Curator's Note
Fleabag is renowned for Phoebe Waller-Bridge’s ribald humor, bold sexuality, and striking use of direct address. Yet her direct address evolves across the series’ two seasons: it’s always hilarious, but it increasingly redounds to her larger ethical project, ultimately targeting the viewer through its “face-to-face encounters” (see Levinas). Producer Sarah Hammond confirms this as the show’s fundamental goal: “When you laugh you’re really vulnerable, and what Phoebe does is she gets you just when you’re laughing, and it comes out of nowhere.” The comedic direct address in Fleabag, Waller-Bridge explains, entices viewers “to open themselves up—to then be punched in the heart.”
Season One uses direct address frequently and familiarly. Fleabag’s visual check-ins and asides share her wry musings with the audience, creating moments of comedy through camaraderie and omniscience: “He’s going to leave the dinosaur,” “He’s going to bring in odd canapes now,” “We’re going to have sex.” But our constant presence also manifests an emotional crutch—one of many (drinking, smoking, sex, cruelty)—to avoid grieving and admitting that her wrong choices damaged herself and others.
But Season Two interrogates Fleabag’s deflections through the mechanism of direct address itself—in unprecedented ways.
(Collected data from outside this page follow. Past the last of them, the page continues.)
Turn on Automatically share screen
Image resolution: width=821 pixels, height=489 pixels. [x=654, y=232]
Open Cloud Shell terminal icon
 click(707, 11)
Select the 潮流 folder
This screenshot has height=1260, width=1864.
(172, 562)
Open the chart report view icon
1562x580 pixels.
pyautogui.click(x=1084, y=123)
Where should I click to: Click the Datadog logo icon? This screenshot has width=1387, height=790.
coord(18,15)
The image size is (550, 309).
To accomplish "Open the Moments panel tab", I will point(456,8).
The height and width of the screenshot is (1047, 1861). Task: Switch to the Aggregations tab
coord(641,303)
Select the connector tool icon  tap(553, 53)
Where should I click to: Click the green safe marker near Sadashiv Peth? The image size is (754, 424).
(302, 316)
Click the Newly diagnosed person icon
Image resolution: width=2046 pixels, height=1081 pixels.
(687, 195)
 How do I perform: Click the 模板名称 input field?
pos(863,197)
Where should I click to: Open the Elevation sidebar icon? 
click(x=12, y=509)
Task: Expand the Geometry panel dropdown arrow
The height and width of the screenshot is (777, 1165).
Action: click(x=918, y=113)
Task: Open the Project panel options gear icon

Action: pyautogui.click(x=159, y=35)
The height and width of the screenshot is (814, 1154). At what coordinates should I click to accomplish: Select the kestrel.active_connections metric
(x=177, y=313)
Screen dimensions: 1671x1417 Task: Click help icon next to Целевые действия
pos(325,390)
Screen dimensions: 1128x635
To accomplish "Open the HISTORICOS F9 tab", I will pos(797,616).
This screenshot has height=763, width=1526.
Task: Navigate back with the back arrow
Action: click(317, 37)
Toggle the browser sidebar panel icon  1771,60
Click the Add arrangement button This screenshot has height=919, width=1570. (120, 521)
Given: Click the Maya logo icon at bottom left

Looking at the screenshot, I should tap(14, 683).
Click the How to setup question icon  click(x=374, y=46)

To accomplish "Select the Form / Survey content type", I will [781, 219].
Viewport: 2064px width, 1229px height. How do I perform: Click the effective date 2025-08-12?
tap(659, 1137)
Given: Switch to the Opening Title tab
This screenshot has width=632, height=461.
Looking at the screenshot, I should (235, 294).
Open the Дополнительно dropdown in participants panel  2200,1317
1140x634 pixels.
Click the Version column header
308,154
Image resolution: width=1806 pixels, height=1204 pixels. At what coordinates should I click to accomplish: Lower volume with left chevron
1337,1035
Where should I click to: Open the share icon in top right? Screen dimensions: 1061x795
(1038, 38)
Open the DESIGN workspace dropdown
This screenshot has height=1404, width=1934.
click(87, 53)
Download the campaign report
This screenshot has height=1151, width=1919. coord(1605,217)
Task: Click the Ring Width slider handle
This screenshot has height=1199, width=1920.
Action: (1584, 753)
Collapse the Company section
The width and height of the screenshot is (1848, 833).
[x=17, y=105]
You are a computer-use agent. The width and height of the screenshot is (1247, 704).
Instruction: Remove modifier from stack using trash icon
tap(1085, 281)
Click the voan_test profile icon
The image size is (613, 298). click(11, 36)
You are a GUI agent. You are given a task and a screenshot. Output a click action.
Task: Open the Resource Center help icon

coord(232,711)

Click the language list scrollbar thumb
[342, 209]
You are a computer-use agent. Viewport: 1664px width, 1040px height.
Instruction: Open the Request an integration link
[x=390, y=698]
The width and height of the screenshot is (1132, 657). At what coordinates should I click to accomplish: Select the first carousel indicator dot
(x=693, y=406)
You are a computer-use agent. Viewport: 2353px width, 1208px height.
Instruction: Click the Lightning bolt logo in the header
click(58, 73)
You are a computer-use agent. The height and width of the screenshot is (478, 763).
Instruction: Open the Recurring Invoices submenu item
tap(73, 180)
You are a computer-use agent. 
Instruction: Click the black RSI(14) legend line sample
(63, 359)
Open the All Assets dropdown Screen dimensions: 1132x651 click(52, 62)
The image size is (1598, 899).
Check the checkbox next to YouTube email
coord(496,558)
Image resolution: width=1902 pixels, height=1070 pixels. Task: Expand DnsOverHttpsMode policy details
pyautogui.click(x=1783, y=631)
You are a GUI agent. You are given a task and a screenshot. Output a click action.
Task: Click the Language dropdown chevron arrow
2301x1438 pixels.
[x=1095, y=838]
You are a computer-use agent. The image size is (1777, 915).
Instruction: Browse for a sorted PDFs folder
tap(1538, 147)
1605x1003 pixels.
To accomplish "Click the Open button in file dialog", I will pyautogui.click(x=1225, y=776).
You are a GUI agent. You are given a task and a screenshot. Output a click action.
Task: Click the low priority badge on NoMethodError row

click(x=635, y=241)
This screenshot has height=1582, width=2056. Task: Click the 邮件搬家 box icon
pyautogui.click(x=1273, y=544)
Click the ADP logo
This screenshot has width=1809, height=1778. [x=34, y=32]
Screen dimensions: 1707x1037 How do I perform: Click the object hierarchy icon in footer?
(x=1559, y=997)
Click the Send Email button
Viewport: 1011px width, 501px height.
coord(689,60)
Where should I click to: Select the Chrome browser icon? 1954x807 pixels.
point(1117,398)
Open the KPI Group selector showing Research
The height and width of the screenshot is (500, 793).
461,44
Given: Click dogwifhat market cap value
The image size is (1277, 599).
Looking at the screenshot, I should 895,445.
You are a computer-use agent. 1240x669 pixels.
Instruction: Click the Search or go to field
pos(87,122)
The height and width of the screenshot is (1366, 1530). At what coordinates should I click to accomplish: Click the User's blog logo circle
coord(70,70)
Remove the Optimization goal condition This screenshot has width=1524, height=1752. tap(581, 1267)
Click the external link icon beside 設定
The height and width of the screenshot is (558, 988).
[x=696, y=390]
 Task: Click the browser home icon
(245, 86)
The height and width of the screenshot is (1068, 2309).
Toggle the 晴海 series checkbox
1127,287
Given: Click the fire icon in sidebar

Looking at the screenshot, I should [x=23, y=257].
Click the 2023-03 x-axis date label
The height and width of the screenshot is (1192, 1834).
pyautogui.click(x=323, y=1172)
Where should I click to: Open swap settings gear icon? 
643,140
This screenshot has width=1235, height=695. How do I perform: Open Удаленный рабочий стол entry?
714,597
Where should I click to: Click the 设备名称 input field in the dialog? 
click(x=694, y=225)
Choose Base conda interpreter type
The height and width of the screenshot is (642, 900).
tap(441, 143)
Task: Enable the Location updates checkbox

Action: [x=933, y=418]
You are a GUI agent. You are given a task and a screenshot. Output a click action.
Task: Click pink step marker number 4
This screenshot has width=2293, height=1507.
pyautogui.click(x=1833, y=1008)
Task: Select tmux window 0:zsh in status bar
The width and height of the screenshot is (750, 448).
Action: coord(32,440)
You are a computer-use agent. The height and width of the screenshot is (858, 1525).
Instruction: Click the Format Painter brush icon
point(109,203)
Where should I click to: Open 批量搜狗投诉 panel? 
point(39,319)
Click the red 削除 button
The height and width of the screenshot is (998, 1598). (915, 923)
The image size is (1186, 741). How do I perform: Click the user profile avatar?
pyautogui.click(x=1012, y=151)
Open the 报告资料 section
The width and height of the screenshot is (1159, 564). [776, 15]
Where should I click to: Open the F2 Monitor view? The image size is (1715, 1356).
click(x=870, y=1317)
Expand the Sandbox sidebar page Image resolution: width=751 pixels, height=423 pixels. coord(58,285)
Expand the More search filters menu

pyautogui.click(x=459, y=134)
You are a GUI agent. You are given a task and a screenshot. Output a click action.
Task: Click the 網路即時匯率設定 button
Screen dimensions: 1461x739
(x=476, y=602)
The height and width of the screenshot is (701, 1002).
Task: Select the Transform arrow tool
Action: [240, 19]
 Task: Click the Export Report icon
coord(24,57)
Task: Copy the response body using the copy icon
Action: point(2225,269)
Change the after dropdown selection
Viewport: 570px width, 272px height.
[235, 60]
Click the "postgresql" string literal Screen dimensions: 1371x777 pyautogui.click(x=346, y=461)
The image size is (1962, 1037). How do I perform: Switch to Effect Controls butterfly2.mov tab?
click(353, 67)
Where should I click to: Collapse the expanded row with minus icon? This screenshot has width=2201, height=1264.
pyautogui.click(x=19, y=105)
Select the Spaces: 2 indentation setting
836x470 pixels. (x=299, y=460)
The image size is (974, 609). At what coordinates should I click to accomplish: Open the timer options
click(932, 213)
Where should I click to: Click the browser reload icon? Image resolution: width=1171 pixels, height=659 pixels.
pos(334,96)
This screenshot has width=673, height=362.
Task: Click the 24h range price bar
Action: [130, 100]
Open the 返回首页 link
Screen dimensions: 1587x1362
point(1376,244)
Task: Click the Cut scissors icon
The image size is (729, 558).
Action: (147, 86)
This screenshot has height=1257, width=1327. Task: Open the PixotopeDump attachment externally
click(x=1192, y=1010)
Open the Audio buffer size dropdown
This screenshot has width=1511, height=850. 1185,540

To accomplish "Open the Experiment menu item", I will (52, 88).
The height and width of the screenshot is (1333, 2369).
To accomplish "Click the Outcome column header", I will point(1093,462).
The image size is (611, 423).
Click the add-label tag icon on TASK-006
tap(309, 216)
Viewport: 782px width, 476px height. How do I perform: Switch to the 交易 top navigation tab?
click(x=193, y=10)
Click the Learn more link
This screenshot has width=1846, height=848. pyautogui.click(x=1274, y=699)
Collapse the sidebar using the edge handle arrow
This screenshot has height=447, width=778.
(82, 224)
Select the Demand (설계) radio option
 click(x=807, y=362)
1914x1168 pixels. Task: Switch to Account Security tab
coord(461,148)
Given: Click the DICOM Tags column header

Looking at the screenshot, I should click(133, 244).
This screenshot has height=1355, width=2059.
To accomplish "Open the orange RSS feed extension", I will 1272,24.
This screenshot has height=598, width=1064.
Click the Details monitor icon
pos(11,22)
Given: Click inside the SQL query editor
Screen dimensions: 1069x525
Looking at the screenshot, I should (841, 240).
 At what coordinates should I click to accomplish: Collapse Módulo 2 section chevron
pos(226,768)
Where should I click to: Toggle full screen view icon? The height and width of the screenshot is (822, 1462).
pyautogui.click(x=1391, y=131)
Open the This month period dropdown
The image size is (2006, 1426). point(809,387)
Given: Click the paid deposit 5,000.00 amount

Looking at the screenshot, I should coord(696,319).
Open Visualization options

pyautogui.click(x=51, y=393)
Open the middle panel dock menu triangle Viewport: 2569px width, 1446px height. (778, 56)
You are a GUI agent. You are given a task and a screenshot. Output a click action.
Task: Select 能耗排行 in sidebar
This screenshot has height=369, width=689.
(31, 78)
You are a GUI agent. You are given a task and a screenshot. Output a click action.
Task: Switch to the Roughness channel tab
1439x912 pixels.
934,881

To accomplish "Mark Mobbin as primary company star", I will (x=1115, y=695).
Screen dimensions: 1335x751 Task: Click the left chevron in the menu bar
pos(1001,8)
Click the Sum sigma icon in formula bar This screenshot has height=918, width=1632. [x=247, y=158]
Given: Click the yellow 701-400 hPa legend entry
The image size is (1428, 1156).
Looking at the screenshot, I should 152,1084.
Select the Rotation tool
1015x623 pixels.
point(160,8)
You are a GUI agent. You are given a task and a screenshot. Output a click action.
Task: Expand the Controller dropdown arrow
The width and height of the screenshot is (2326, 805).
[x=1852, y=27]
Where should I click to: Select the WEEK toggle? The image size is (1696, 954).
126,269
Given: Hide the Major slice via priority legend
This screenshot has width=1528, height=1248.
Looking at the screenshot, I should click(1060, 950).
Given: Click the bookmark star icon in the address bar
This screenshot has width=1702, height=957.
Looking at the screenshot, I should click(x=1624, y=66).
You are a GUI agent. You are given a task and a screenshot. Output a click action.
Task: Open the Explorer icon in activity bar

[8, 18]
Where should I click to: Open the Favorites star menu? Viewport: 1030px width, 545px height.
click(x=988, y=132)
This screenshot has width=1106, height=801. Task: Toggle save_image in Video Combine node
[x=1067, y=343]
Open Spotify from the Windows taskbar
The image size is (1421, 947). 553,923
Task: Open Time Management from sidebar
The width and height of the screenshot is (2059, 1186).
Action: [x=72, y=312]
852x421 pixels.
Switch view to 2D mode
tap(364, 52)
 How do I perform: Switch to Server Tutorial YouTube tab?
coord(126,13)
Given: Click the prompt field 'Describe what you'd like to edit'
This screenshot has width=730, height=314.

The audience remains her confidant and co-conspirator, yet we increasingly function as mirror, witness, and judge. “At the beginning [the direct address] sounds quite fun,” Waller-Bridge observes, “but actually it's a nightmare … This constant eye on her was the perfect pressure for her to then crack under, because she wasn't being honest and truthful.” The new character of The Priest senses that her dependence upon us is an escape from intimacy with others: whenever she addresses us, he shockingly asks, “Where did you go just now? It’s like you disappeared!” Eventually The Priest inspires her to risk vulnerability with others, to grieve, and to love. She becomes accountable to herself, to us, and to others—thereby modeling emotional and ethical accountability for us. Indeed, Waller-Bridge’s goal for Fleabag is to entice the viewer—through the one-two punch of comedic, heartfelt direct address—to face and embrace that responsibility among self and others as well.
References
Brown, Tom. Breaking The Fourth Wall: Direct Address In The Cinema (Edinburgh: Edinburgh University Press, 2012).
Lévinas, Emmanuel. Totality and Infinity: An Essay on Exteriority. Trans. Alphonso Lingis. Pittsburgh: Duquesne University Press, 1969.
Waller-Bridge, Phoebe. Interview. “Edinburgh Showcase 2017: 'Fleabag' by DryWrite and Soho Theatre.” British Council Arts. June 28, 2017.
Waller-Bridge, Phoebe. Interview by Terri Gross. “’Fleabag' And 'Killing Eve' Creator Phoebe Waller-Bridge Is Full Of Surprises.” National Public Radio. Fresh Air. May 13, 2019.
Comments
The gender politics of direct address
Virginia, I find your reading of the evolution of direct address across two seasons of Fleabag and its ethical implications cogent and compelling. Having recently gotten turned on to the contemporaneous Chewing Gum (2015-2017), I’m curious to know how/if you read creator/star Michaela Coel’s own use of direct address as operating in tandem with Phoebe Waller-Bridge’s. Interestingly, both developed their breakout roles/series from theatrical works they wrote and performed; Faye Woods’ 2019 article puts their respective work (and use of direct address) in dialogue. Do you see this technique deriving from theatrical or stand-up traditions and/or other gendered modes of spectatorial address (e.g. Austenian voice-over in Clueless, Bridget Jones’ Diary, and The Mindy Project)? Is it your sense that direct address as a technique has been traditionally gendered masculine, in which case should Waller-Bridge’s (and Coel’s) feminine/feminist interventions in this regard be included within our thinking about it/them as (an) ethical project(s)?